The average dam level for the dams which supply the Western Cape is at 36.4%, while the dams that feed only the City of Cape Town are at 53.9%.
Last year, the City’s dam levels were at 45.3%, while the province’s average dam level was 33.5%.
The City of Cape Town’s dam level average considers the following rivers: the Berg River, the Steenbras Lower and Upper rivers, Theewaterskloof dam, Vloëlvlei dam, and the Wemmershoek dam.
The average provincial dam level is determined by combining and calculating the levels of all the feeder dams. These include the Berg River Catchment dam, the Breede River Catchment dam, the Gouritz River Catchment dam, and the Cape Town System dams.
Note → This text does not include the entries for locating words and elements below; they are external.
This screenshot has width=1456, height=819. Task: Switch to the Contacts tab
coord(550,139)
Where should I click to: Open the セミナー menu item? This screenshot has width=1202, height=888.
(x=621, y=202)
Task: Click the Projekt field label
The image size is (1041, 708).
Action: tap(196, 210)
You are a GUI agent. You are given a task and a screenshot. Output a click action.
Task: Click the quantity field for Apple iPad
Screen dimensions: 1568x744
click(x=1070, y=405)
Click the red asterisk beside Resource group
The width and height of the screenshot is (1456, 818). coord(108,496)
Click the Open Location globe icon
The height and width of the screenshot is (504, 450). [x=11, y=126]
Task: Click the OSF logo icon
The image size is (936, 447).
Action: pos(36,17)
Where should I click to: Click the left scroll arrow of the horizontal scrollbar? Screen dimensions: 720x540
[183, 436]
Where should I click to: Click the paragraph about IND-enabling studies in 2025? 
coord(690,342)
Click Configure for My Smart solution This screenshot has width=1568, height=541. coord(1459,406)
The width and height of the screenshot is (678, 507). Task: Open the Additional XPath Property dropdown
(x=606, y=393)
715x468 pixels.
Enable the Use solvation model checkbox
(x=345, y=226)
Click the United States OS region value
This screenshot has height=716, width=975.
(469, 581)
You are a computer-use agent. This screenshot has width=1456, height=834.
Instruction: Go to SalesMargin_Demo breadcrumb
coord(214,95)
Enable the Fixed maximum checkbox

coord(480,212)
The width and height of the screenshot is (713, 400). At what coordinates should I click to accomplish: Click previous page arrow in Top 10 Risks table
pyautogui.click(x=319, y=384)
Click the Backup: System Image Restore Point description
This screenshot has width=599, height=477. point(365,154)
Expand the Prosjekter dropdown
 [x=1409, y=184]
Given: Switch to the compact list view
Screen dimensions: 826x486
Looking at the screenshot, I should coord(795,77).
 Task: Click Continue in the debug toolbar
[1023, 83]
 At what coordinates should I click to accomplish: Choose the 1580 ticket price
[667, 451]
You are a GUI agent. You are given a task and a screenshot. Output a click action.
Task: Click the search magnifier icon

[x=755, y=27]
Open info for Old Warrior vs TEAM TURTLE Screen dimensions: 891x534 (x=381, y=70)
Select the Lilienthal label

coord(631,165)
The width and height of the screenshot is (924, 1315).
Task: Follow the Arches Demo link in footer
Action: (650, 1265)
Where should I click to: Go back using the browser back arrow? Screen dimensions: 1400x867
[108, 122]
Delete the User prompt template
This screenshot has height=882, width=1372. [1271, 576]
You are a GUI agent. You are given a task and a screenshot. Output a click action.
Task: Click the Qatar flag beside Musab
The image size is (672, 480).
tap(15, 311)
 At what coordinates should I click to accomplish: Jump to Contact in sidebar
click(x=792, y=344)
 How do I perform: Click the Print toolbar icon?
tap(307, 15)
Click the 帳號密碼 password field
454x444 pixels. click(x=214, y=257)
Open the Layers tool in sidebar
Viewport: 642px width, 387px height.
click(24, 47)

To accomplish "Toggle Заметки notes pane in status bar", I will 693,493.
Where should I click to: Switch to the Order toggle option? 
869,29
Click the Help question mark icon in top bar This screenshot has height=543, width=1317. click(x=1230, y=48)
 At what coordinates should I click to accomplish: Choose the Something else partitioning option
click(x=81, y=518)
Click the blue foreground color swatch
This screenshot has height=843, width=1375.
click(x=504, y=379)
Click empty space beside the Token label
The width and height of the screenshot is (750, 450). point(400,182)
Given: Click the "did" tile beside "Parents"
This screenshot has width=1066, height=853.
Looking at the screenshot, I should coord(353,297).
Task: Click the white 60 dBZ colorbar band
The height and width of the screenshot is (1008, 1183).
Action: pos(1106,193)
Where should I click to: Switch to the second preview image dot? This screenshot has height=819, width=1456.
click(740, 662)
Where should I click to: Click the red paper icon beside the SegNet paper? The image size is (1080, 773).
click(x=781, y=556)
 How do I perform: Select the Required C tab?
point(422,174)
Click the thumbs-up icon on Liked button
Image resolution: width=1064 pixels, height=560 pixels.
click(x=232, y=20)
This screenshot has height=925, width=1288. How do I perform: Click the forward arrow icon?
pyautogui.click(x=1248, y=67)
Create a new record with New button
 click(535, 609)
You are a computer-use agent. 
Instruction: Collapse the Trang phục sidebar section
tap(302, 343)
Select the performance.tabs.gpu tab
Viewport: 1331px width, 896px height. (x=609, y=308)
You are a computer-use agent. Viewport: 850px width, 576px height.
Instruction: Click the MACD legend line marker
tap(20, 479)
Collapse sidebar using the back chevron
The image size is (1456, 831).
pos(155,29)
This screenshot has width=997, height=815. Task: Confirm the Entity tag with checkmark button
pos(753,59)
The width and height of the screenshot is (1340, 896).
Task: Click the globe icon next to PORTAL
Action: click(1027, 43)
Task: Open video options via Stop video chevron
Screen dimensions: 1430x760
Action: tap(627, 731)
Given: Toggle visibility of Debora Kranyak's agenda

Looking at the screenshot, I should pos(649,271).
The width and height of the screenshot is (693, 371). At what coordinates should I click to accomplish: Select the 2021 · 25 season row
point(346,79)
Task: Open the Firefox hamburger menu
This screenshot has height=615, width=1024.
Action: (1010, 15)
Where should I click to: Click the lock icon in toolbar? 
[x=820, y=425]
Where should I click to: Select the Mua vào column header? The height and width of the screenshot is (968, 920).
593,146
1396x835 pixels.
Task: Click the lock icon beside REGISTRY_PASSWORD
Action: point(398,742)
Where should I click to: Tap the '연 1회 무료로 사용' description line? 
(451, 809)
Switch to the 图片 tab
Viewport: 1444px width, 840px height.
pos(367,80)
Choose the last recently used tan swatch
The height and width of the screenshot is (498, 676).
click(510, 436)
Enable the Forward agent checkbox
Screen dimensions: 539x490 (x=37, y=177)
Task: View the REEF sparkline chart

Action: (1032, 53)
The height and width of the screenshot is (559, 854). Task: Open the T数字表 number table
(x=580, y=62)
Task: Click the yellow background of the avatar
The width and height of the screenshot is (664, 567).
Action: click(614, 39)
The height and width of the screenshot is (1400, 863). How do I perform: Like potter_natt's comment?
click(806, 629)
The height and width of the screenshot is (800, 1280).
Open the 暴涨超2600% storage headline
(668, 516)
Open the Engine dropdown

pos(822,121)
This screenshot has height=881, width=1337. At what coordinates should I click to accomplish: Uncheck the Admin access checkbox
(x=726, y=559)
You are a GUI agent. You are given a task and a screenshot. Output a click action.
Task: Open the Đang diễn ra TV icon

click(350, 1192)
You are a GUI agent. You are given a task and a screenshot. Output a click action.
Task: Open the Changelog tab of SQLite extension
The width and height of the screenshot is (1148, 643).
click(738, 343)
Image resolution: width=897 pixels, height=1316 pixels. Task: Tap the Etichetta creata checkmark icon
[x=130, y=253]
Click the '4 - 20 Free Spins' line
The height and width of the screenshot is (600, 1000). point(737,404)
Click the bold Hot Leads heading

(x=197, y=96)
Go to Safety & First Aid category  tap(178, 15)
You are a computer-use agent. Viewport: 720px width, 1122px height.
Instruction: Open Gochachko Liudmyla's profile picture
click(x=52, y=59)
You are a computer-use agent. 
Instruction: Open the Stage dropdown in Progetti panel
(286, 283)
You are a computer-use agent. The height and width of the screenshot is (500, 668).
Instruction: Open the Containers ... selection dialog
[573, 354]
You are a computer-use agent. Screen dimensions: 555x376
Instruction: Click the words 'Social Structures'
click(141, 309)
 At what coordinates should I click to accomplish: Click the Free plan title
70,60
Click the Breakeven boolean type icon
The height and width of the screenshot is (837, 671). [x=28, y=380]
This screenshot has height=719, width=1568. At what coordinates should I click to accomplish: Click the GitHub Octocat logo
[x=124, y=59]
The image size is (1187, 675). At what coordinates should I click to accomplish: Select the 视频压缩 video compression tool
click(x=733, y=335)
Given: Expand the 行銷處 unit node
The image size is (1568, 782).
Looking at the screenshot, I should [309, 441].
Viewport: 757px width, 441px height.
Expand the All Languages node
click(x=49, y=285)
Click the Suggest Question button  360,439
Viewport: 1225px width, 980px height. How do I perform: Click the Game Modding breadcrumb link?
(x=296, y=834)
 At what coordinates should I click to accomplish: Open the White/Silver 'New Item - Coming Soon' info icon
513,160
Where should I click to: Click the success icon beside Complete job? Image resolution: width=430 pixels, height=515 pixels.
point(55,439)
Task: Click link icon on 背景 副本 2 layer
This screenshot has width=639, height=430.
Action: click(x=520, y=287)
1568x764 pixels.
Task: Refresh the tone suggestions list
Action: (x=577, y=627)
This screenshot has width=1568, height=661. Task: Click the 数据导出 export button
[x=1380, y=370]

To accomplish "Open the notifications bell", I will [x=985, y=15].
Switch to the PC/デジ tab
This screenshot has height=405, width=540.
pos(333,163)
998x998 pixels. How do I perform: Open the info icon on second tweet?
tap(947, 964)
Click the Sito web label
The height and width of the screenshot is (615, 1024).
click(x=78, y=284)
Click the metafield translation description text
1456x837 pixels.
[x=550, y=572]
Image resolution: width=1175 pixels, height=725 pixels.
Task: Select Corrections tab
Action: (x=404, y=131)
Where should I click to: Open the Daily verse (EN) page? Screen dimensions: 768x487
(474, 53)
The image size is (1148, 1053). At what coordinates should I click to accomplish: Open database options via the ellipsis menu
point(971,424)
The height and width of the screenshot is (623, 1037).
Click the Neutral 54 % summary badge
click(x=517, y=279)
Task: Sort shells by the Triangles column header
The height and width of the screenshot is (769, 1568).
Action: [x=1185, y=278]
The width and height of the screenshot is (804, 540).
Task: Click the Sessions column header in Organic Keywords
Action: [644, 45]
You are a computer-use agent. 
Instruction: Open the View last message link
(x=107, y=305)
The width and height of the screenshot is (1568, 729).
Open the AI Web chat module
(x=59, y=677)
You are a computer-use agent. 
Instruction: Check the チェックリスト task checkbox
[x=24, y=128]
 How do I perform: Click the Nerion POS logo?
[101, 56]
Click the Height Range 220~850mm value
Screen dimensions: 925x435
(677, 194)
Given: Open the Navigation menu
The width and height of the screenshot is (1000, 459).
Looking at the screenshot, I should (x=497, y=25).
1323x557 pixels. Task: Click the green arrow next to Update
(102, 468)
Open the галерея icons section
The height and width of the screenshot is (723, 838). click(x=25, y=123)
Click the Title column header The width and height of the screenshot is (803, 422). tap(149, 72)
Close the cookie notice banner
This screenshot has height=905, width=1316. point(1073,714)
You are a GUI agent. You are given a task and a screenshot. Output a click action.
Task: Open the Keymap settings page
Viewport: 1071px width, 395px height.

“Our major concerns at the moment remains the central Karoo region and the upper regions of the West Coast. My department is in constant communication with the South African Weather Services with regards to the outlook for the winter season. The predictability remains largely uncertain at this stage,” said Anton Bredell, Western Cape MEC for Local Government, Environment Affairs and Development Planning.
He also urged consumers to use water responsibly.
“Municipalities have been supplied with 300 water tanks to assist vulnerable communities during the Covid-19 pandemic. In addition, existing contingencies including boreholes continue to operate in communities most at risk. This has been the case for the past five years,” he added.